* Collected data
——————
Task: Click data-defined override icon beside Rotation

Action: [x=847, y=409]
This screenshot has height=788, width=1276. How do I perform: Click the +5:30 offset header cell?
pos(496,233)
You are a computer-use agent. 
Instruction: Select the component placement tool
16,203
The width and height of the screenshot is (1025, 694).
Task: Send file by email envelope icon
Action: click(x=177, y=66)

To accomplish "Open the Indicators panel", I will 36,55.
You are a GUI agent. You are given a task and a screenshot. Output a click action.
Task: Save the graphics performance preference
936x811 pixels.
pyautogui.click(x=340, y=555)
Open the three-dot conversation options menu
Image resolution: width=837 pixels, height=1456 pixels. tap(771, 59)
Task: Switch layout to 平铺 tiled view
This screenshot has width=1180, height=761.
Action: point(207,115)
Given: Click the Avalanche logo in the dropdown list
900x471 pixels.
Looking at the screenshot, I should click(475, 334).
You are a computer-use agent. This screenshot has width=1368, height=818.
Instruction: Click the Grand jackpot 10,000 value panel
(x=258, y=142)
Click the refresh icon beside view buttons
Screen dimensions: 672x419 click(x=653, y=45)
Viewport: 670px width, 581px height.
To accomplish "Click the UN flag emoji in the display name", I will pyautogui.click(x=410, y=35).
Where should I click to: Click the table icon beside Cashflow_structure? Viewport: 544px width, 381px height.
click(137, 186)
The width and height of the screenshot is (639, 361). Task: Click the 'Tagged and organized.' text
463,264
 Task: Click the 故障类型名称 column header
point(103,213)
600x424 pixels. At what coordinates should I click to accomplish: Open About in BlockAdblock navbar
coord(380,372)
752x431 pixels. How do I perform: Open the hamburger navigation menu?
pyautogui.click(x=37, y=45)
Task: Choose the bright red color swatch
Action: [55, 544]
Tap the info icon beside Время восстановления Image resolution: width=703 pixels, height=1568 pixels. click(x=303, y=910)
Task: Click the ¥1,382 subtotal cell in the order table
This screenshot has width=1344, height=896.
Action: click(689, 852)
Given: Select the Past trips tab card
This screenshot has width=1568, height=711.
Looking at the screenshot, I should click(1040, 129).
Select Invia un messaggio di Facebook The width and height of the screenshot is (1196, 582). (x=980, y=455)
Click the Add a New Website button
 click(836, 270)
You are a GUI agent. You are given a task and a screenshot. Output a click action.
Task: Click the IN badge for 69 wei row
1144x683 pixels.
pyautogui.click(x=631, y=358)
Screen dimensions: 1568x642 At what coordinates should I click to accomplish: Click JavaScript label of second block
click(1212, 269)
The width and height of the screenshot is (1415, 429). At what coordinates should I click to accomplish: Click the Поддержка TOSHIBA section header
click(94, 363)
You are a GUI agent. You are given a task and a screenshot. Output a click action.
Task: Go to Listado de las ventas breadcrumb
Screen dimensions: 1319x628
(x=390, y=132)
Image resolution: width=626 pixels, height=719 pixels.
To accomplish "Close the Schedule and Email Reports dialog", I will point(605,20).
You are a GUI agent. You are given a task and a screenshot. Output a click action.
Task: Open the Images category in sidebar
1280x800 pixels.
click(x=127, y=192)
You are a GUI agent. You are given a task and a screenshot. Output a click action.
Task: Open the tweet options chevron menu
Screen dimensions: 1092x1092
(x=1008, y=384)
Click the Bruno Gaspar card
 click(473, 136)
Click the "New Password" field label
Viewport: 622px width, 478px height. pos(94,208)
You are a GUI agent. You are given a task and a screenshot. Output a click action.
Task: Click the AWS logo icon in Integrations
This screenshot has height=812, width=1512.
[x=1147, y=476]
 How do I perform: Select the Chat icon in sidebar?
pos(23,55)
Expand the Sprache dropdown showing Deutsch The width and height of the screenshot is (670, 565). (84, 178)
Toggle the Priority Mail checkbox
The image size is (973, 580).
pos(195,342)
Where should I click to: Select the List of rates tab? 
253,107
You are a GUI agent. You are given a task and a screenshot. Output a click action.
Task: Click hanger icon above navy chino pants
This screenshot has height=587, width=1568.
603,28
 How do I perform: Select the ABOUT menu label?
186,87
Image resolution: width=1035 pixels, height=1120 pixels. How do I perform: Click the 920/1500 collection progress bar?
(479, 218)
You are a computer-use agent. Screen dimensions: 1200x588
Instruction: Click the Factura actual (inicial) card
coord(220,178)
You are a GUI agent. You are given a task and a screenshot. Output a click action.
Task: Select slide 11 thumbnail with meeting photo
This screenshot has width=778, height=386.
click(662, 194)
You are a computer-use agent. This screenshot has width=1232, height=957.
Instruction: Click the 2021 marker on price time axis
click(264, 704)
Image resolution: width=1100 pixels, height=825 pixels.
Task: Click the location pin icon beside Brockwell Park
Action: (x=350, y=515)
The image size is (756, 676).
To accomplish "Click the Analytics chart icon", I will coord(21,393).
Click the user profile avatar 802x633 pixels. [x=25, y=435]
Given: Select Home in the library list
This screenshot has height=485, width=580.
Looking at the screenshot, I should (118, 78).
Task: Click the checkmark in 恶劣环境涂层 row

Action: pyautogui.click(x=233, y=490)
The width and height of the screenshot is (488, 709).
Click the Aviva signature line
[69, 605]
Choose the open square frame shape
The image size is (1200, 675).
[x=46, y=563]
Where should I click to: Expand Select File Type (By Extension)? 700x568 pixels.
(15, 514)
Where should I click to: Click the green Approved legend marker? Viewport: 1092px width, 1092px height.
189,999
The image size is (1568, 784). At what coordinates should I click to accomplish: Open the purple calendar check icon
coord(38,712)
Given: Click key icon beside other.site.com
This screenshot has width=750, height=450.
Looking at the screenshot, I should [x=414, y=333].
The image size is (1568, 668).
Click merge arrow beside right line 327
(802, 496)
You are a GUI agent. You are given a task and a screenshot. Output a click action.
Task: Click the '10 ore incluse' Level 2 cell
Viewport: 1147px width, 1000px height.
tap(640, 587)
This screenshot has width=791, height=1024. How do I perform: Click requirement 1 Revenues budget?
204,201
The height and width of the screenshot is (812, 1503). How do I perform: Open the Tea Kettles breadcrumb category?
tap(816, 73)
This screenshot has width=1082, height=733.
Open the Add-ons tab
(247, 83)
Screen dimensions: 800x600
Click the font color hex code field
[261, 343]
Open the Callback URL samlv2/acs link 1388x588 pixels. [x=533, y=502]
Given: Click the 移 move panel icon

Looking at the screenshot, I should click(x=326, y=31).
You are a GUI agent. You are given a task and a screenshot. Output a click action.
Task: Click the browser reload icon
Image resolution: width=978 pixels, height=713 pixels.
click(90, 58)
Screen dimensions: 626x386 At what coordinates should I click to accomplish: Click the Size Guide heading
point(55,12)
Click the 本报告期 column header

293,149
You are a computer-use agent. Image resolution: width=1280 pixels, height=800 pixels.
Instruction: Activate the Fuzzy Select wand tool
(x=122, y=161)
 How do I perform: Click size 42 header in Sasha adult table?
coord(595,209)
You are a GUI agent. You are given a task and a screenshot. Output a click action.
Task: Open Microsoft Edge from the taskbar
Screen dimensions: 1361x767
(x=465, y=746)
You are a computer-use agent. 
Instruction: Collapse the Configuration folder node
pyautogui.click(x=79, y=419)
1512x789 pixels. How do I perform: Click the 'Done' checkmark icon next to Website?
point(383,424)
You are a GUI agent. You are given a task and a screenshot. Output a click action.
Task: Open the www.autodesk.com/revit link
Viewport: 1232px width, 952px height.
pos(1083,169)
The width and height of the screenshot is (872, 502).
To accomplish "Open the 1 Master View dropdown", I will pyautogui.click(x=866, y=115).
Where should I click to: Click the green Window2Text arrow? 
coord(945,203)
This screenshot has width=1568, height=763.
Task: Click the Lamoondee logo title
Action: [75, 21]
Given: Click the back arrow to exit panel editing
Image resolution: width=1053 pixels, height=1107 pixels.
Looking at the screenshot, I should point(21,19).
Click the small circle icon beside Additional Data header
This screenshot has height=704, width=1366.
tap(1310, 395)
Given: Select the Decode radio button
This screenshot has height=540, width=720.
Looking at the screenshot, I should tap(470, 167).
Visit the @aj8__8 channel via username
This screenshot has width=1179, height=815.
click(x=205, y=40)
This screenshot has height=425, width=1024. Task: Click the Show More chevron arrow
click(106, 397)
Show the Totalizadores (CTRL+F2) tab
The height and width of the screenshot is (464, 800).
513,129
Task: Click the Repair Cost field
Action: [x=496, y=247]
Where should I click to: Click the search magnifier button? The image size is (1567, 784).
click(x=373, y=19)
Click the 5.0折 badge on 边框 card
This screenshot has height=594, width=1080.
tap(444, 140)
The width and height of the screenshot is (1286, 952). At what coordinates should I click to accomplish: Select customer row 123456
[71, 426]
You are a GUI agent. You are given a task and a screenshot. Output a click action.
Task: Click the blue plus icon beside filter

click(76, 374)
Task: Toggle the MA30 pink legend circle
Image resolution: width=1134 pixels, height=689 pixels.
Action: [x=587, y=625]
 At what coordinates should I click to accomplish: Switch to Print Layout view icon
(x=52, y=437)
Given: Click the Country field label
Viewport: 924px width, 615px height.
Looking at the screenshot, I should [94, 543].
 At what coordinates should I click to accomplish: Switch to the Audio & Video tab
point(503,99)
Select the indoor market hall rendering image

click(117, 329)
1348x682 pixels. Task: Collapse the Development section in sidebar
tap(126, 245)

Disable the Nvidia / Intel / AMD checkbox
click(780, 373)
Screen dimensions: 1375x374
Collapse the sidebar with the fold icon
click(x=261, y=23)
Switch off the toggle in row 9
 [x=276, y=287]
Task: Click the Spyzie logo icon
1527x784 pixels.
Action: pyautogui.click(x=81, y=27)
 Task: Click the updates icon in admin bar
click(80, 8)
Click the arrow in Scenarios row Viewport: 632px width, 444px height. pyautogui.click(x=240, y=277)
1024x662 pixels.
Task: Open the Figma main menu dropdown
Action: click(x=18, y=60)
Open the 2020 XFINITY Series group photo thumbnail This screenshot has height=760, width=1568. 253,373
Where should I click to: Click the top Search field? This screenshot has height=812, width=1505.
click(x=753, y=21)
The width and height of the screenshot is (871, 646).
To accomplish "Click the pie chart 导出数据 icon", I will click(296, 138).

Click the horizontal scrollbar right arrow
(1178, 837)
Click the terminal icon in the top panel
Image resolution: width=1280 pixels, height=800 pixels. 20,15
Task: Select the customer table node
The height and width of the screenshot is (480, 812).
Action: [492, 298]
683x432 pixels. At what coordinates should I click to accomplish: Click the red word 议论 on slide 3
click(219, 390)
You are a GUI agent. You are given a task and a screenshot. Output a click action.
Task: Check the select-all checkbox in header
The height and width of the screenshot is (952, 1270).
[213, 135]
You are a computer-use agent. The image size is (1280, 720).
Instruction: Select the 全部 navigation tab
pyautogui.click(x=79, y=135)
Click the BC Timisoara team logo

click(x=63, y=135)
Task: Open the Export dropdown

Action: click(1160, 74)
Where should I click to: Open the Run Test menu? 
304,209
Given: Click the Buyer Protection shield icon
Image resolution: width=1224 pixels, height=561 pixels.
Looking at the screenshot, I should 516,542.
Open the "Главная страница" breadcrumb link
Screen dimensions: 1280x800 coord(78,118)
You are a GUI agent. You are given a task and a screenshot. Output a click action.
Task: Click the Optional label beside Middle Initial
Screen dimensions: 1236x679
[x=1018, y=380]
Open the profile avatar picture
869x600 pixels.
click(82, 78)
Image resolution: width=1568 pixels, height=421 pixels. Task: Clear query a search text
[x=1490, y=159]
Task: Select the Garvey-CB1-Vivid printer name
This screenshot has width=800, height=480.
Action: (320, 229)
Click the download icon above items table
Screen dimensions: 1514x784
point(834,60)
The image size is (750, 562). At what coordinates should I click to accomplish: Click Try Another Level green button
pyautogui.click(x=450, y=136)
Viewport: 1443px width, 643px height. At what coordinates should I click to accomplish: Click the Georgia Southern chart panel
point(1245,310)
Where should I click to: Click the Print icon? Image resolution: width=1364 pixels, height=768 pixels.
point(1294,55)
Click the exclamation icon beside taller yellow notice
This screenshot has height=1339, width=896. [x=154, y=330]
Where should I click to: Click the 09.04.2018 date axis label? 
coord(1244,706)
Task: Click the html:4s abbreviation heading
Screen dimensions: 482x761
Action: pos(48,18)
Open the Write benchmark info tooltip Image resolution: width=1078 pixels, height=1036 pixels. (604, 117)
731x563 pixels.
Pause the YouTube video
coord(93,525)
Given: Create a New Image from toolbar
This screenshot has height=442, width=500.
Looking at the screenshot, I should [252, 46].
——————
* GOAL OF THE EXERCISE
Using the records given above, list every line that includes the word "avatar".

* TASK RESPONSE
Click the user profile avatar 802x633 pixels. [x=25, y=435]
Open the profile avatar picture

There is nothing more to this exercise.